Setiap "penaklukan" baru memberikan suntikan kepercayaan diri sementara, menciptakan siklus yang adiktif.
Penyebab kedua adalah kecanduan adrenalin. Bagi sebagian orang, sensasi dari hubungan rahasia, risiko ketahuan, dan kebohongan itu sendiri dapat memicu adrenalin.
Baca Juga: Main Serong The Changcuters: Lagu Lama yang Kembali Relevan di Tengah Skandal Perselingkuhan Artis
Mereka menjadi kecanduan pada "drama" dan perasaan bergairah yang ditimbulkannya, sesuatu yang mungkin tidak mereka temukan dalam hubungan jangka panjang yang stabil.
Penyebab ketiga adalah masalah kelekatan (Attachment Issues). Pola asuh dan pengalaman hubungan di masa lalu dapat membentuk gaya kelekatan seseorang. Individu dengan avoidant attachment style, misalnya, mungkin secara tidak sadar menyabotase keintiman dengan berselingkuh setiap kali hubungan menjadi terlalu serius.
Penyebab ketiga terkait kondisi kesehatan mental. Dalam beberapa kasus, perilaku selingkuh kompulsif bisa menjadi gejala dari kondisi lain, seperti gangguan kepribadian narsistik (NPD), di mana individu merasa berhak atas segalanya tanpa empati, atau hiperseksualitas.

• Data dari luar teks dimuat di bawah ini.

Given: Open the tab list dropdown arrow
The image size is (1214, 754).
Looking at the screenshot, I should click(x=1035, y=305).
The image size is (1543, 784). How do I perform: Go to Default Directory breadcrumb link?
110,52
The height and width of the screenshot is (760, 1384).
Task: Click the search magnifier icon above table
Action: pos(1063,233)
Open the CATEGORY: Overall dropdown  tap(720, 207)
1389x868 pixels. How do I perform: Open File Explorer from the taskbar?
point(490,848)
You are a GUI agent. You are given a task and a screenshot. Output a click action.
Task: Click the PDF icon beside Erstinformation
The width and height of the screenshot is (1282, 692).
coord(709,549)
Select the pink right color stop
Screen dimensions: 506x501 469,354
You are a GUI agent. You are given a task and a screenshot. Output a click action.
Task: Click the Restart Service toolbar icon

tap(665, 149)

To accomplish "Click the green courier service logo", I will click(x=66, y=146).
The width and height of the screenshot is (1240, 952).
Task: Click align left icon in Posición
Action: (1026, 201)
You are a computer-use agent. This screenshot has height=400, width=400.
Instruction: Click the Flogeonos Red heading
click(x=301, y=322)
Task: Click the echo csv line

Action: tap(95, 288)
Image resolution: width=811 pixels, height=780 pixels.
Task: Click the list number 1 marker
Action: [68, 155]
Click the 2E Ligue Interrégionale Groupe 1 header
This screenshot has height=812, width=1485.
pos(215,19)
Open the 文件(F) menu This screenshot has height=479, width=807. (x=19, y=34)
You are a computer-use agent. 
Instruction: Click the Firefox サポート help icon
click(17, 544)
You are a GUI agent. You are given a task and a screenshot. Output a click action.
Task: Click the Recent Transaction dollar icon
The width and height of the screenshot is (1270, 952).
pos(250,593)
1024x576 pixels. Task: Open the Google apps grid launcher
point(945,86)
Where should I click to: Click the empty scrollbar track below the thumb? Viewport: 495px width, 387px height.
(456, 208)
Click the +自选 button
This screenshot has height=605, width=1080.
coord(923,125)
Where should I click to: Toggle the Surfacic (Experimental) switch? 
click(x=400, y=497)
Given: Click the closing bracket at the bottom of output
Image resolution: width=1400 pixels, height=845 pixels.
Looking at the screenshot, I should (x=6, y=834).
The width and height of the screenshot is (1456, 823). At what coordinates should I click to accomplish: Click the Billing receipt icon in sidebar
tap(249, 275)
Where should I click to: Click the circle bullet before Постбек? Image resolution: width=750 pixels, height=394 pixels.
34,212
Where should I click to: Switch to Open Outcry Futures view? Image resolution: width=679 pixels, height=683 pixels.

Lantas bisakah kebiasaan selingkuh bisa disembuhkan?
Istilah "disembuhkan" mungkin kurang tepat, karena selingkuh bukanlah penyakit medis dalam klasifikasi formal seperti flu atau diabetes.
Namun, para ahli setuju bahwa perilaku ini bisa diubah dan diatasi, meskipun prosesnya sangat sulit dan menuntut komitmen penuh.
Langkah pertama dan terpenting adalah pengakuan dan penerimaan dari individu itu sendiri bahwa ia memiliki masalah. Tanpa kesadaran ini, perubahan tidak akan mungkin terjadi.
Tapi ada beberapa tips yang bisa dijalani agar tak kembali mengkhianati pasangan.
Pertama, terapi Individu. Melalui terapi, individu dapat menggali akar masalahnya, apakah itu trauma masa lalu, masalah harga diri, atau pola perilaku destruktif. Terapis akan membantu mengembangkan strategi koping yang lebih sehat untuk mengatasi pemicu keinginannya untuk selingkuh.
Kedua, terapi Pasangan (Couples Therapy). Jika pasangan memutuskan untuk mencoba memperbaiki hubungan, terapi pasangan menjadi krusial.
Fokusnya adalah membangun kembali komunikasi yang jujur, mengelola luka akibat pengkhianatan, dan menetapkan batasan-batasan (boundaries) yang jelas untuk masa depan. Kepercayaan yang telah hancur tidak bisa pulih dalam semalam, dan butuh bimbingan profesional untuk menavigasi proses yang menyakitkan ini.
Ketiga, membangun kembali komitmen dan empati. Pelaku harus belajar untuk berempati terhadap rasa sakit yang telah ditimbulkannya pada pasangan. Proses ini melibatkan tanggung jawab penuh atas tindakan mereka, tanpa menyalahkan pasangan atau keadaan.